In [2]:
%load_ext autoreload
%autoreload 2

In [3]:
import numpy as np
import pandas as pd
import torch
import glob
import pickle
import matplotlib.pyplot as plt

from interpretation.interpret import compute_importance_score_c_type, compute_importance_score_bias, visualize_sequence_imp
from models.models import CATAC2, CATAC_w_bias

device = torch.device("cuda:0" if torch.cuda.is_available() else "cpu")

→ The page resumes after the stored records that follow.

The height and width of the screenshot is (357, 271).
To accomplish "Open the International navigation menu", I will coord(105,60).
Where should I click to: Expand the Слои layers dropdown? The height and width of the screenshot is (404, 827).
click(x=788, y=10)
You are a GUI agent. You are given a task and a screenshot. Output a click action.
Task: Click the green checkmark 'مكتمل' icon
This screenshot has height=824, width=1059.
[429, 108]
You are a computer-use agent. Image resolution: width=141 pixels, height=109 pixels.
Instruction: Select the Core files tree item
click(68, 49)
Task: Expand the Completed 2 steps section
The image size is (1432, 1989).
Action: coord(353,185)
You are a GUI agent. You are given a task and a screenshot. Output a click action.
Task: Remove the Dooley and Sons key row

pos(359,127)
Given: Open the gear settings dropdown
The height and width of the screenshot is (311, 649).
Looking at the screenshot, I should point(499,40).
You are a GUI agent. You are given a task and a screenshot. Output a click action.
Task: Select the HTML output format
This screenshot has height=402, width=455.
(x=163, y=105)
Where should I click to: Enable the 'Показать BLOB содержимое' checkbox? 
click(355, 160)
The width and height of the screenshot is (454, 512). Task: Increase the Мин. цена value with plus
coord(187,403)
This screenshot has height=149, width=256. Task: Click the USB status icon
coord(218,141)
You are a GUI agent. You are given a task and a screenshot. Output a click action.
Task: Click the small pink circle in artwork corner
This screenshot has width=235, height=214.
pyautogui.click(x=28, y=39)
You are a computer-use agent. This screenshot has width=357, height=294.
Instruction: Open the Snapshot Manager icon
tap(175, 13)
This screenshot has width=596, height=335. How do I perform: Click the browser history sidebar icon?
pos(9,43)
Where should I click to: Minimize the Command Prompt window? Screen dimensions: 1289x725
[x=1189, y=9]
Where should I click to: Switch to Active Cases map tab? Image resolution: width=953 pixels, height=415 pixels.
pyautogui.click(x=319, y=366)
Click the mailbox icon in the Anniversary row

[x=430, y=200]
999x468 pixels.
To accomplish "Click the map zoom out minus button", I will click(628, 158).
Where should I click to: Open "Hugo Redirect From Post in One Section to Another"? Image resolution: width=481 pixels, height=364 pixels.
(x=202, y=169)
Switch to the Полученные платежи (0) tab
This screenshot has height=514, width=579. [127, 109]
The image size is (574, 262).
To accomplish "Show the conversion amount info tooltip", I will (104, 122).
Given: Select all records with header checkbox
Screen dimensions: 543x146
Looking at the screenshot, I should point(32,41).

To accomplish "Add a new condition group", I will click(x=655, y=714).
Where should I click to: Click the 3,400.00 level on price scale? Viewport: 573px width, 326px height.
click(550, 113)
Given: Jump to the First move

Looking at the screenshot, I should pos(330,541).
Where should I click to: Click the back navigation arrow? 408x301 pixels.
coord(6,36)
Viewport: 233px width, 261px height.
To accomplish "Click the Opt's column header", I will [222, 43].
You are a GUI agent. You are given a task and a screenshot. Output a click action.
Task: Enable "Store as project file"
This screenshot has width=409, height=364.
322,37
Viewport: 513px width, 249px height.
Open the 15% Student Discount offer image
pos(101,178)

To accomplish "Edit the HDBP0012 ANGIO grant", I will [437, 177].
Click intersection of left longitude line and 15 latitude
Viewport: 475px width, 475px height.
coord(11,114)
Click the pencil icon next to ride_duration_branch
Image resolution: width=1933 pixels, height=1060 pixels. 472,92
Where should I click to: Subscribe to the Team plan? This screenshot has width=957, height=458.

# Sample from peak sequences

In [6]:
with open('../results/peaks_seq.pkl', 'rb') as file:
    seq = pickle.load(file)

seq = seq[seq.chr.isin(['6','13', '22'])].sequence
seq

Unnamed: 0_level_0,chr,start,end,middle_peak,sequence,GC_cont
peakID,Unnamed: 1_level_1,Unnamed: 2_level_1,Unnamed: 3_level_1,Unnamed: 4_level_1,Unnamed: 5_level_1,Unnamed: 6_level_1
13:18211588-18212586,13,18211588,18212586,18212087,AAGACTCTGAGAAAAACTGTAAATTAAACACAAATATGGTGGAAGC...,0.347412
13:18212943-18213672,13,18212943,18213672,18213308,GGTACATACAGACCATTGAATACTATGCAGCCACAAAAAAGAATAA...,0.295654
13:19587105-19588284,13,19587105,19588284,19587694,AAGGAAGTTATACAAAAAAACAATTTTGGGTGAGGTTGTTATCTAG...,0.452148
13:19597289-19598094,13,19597289,19598094,19597692,CAAACAGTCACCTGGAGCAGAGAGGTCAGTGTGTTTACGTGTTTCC...,0.466309
13:19601665-19602525,13,19601665,19602525,19602095,TTAGTAGAGAAGGGGTTTCACCATGTGTTGGTCAGGCTGGTCTCCA...,0.529541
...,...,...,...,...,...,...
6:170553912-170554797,6,170553912,170554797,170554354,TTCAATTTACAGCTCTTCCCTGTCAAGAGTCTTAAACAGAGCATCT...,0.453369
6:170574897-170575869,6,170574897,170575869,170575383,TGTAAAAGTACATCTTCAGCTGACTCAGGAATAAAATCAGAAAGGG...,0.375244
6:170584150-170585077,6,170584150,170585077,170584614,TGCTGGATAAATGTTGGCTACTATAATAAAATAAGCCTCTAAGATA...,0.483154
6:170596247-170597169,6,170596247,170597169,170596708,CAGGGGGTCCTCAGGATCCTCCTGGAATCTCTTCCTCAGCATCTGG...,0.416992


# Compute importance scores

In [None]:
path_model = '../results/train_res/128_10_model.pkl'

all_c_type = ['Immature', 'Mesenchymal', 'Myoblast', 'Myogenic', 'Neuroblast',
       'Neuronal', 'Somite']
time_point = ["D8", "D12", "D20", "D22"]

first_kernel = 21
nb_conv = 10
size_final_conv = 4096 - (first_kernel - 1)
cropped = [2**l for l in range(0,nb_conv-1)] * (2*(3-1))

for c in cropped:
       size_final_conv -= c

#Load the model
model = CATAC_w_bias(nb_conv=10, nb_filters=128, first_kernel=21, 
                      rest_kernel=3, out_pred_len=1024, 
                      nb_pred=4, size_final_conv=size_final_conv)
        
model.load_state_dict(torch.load(path_model, map_location=torch.device('cpu')))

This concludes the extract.